WHAT YOU NEED TO DO
Somewhere below, one line contains "Sort the Delivery Details column" and a later line contains "Given: Click the Filters funnel icon". Output those two lines and everything between them exactly, and nothing else.

-- DATASET EXCERPTS follows --

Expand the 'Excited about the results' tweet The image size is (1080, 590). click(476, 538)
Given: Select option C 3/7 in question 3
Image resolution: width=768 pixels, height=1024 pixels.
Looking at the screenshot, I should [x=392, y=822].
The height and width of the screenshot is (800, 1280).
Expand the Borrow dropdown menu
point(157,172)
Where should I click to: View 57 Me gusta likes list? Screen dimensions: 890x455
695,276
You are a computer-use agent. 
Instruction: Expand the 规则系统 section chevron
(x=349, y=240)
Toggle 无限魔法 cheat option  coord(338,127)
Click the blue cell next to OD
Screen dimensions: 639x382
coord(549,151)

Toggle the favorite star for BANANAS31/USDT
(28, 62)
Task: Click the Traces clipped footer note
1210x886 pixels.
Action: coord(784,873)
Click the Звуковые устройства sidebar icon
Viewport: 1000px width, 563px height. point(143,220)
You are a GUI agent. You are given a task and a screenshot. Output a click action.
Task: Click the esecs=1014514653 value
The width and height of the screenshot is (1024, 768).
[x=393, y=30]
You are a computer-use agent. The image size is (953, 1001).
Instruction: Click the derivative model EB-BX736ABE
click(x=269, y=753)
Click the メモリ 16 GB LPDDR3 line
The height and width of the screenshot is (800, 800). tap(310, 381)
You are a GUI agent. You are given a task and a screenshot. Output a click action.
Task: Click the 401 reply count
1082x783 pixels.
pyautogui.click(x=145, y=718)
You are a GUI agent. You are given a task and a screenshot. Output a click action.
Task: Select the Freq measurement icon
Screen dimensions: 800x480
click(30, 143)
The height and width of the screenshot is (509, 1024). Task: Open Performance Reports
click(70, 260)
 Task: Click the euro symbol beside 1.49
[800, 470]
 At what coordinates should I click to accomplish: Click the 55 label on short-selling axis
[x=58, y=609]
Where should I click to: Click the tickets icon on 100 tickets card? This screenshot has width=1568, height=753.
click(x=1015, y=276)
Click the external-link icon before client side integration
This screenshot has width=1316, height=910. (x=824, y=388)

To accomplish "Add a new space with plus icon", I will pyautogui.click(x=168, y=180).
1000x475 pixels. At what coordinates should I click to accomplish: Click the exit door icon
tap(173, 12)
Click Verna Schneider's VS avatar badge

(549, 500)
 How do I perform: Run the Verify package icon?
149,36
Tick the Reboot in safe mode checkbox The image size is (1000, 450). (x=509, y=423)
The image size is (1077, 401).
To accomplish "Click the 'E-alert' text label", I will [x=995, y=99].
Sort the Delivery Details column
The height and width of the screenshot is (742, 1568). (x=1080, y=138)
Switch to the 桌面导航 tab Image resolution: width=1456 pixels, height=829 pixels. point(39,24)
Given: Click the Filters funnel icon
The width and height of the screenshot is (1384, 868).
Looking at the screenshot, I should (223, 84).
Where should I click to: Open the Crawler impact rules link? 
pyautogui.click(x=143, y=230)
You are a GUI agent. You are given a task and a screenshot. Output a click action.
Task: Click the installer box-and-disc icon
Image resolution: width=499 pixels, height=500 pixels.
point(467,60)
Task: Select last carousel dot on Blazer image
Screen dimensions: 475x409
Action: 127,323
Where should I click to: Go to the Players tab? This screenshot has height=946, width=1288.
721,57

-- DATASET EXCERPTS concluded --

EXPECTED ANSWER
Sort the Delivery Details column
The height and width of the screenshot is (742, 1568). (x=1080, y=138)
Switch to the 桌面导航 tab Image resolution: width=1456 pixels, height=829 pixels. point(39,24)
Given: Click the Filters funnel icon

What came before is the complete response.